EXERCISE REQUIREMENTS: Please restate every record below word for word.

PROVIDED ENTRIES:
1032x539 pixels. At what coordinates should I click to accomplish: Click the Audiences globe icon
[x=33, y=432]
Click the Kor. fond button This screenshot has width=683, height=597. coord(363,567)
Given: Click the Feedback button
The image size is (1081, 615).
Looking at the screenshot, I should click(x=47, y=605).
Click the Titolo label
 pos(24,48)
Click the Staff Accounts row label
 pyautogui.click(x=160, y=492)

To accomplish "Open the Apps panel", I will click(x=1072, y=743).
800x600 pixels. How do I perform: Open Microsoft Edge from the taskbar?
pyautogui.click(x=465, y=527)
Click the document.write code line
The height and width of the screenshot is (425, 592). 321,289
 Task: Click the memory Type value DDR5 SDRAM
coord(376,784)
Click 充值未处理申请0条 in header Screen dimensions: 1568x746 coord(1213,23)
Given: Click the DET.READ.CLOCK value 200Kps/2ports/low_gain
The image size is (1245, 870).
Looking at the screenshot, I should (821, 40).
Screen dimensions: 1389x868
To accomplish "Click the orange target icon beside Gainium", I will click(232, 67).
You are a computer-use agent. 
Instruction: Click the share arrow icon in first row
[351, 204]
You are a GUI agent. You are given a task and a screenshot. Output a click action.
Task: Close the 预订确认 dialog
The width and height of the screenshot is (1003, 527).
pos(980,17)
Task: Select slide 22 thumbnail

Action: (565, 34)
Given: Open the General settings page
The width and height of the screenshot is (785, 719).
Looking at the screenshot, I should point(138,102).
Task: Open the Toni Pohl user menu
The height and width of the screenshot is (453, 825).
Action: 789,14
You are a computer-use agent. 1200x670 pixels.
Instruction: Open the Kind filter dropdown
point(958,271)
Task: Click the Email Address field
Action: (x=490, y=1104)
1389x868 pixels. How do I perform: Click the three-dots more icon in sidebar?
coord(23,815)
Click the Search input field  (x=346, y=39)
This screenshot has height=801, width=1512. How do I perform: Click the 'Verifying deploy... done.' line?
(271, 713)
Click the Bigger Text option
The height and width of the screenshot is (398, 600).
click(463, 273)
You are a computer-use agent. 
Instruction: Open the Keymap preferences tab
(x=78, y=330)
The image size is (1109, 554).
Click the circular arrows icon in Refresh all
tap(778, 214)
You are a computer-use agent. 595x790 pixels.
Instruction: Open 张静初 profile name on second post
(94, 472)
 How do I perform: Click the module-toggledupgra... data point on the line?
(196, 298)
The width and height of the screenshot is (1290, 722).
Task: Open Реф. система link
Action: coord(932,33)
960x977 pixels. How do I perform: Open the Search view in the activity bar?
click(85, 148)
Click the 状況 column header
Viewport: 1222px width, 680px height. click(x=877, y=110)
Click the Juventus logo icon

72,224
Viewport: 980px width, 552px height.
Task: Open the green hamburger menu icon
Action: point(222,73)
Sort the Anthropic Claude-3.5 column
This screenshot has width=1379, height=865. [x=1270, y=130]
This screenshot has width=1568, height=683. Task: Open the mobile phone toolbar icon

OUTPUT OF THE EXERCISE:
1032x539 pixels. At what coordinates should I click to accomplish: Click the Audiences globe icon
[x=33, y=432]
Click the Kor. fond button This screenshot has width=683, height=597. coord(363,567)
Given: Click the Feedback button
The image size is (1081, 615).
Looking at the screenshot, I should click(x=47, y=605).
Click the Titolo label
 pos(24,48)
Click the Staff Accounts row label
 pyautogui.click(x=160, y=492)

To accomplish "Open the Apps panel", I will click(x=1072, y=743).
800x600 pixels. How do I perform: Open Microsoft Edge from the taskbar?
pyautogui.click(x=465, y=527)
Click the document.write code line
The height and width of the screenshot is (425, 592). 321,289
 Task: Click the memory Type value DDR5 SDRAM
coord(376,784)
Click 充值未处理申请0条 in header Screen dimensions: 1568x746 coord(1213,23)
Given: Click the DET.READ.CLOCK value 200Kps/2ports/low_gain
The image size is (1245, 870).
Looking at the screenshot, I should (821, 40).
Screen dimensions: 1389x868
To accomplish "Click the orange target icon beside Gainium", I will click(232, 67).
You are a computer-use agent. 
Instruction: Click the share arrow icon in first row
[351, 204]
You are a GUI agent. You are given a task and a screenshot. Output a click action.
Task: Close the 预订确认 dialog
The width and height of the screenshot is (1003, 527).
pos(980,17)
Task: Select slide 22 thumbnail

Action: (565, 34)
Given: Open the General settings page
The width and height of the screenshot is (785, 719).
Looking at the screenshot, I should point(138,102).
Task: Open the Toni Pohl user menu
The height and width of the screenshot is (453, 825).
Action: 789,14
You are a computer-use agent. 1200x670 pixels.
Instruction: Open the Kind filter dropdown
point(958,271)
Task: Click the Email Address field
Action: (x=490, y=1104)
1389x868 pixels. How do I perform: Click the three-dots more icon in sidebar?
coord(23,815)
Click the Search input field  (x=346, y=39)
This screenshot has height=801, width=1512. How do I perform: Click the 'Verifying deploy... done.' line?
(271, 713)
Click the Bigger Text option
The height and width of the screenshot is (398, 600).
click(463, 273)
You are a computer-use agent. 
Instruction: Open the Keymap preferences tab
(x=78, y=330)
The image size is (1109, 554).
Click the circular arrows icon in Refresh all
tap(778, 214)
You are a computer-use agent. 595x790 pixels.
Instruction: Open 张静初 profile name on second post
(94, 472)
 How do I perform: Click the module-toggledupgra... data point on the line?
(196, 298)
The width and height of the screenshot is (1290, 722).
Task: Open Реф. система link
Action: coord(932,33)
960x977 pixels. How do I perform: Open the Search view in the activity bar?
click(85, 148)
Click the 状況 column header
Viewport: 1222px width, 680px height. click(x=877, y=110)
Click the Juventus logo icon

72,224
Viewport: 980px width, 552px height.
Task: Open the green hamburger menu icon
Action: point(222,73)
Sort the Anthropic Claude-3.5 column
This screenshot has width=1379, height=865. [x=1270, y=130]
This screenshot has width=1568, height=683. Task: Open the mobile phone toolbar icon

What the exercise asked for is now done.